Stored data »

▶

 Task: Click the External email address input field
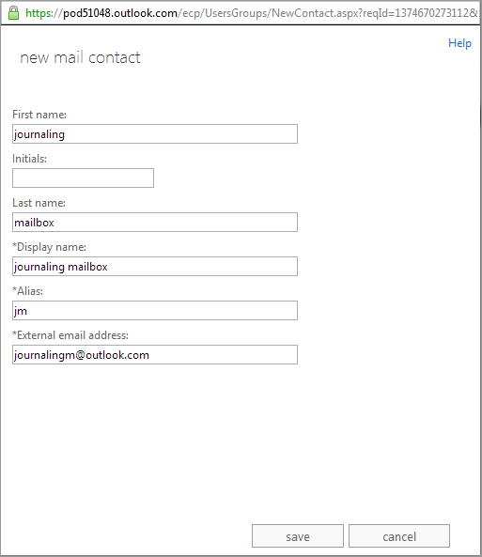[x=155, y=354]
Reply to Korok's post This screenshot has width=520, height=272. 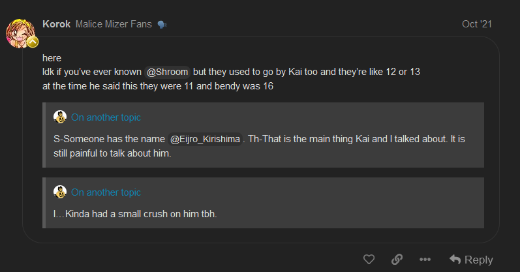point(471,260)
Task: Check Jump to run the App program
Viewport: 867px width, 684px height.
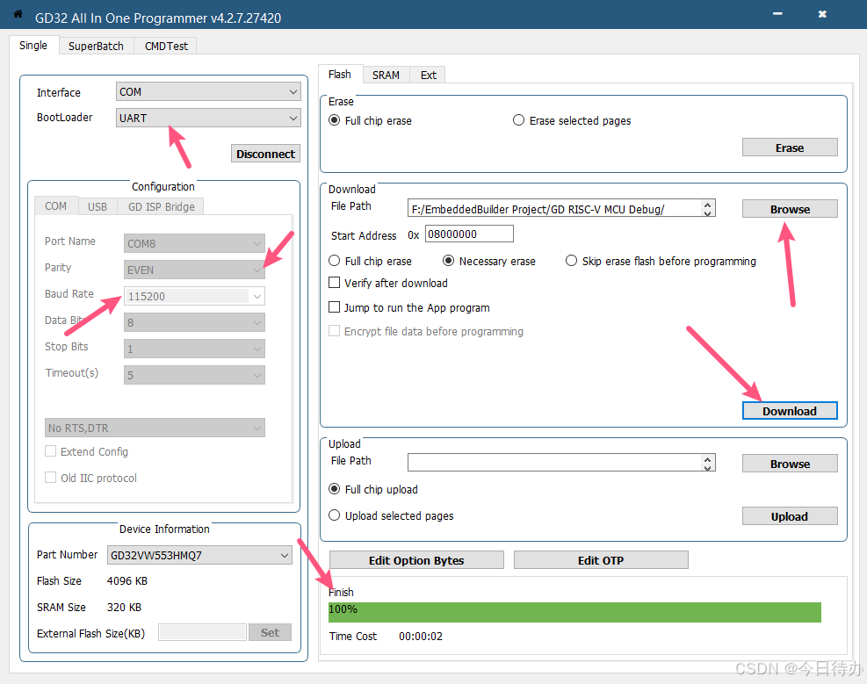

◀
▶

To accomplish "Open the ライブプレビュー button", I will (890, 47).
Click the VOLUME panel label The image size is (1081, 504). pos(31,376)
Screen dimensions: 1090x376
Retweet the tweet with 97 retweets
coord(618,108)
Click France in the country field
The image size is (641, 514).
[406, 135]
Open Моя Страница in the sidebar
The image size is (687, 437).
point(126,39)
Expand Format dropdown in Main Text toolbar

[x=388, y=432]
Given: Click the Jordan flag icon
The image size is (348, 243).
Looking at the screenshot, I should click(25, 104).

◀
▶

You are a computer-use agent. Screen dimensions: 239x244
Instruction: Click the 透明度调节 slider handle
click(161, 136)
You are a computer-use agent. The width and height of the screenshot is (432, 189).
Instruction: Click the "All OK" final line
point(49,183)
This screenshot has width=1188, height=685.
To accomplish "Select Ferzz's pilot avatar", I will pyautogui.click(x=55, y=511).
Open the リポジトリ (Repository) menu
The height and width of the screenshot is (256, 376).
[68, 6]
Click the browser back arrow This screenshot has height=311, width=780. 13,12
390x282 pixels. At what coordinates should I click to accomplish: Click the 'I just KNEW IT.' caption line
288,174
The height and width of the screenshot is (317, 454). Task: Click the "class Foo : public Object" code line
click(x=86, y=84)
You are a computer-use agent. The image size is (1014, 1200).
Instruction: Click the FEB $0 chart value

◀

Each line in the data that holds the word "computer" must be copied.

Output below »
You are a computer-use agent. Screen dimensions: 239x244
You are a computer-use agent. The width and height of the screenshot is (432, 189).
You are a computer-use agent. The image size is (1014, 1200).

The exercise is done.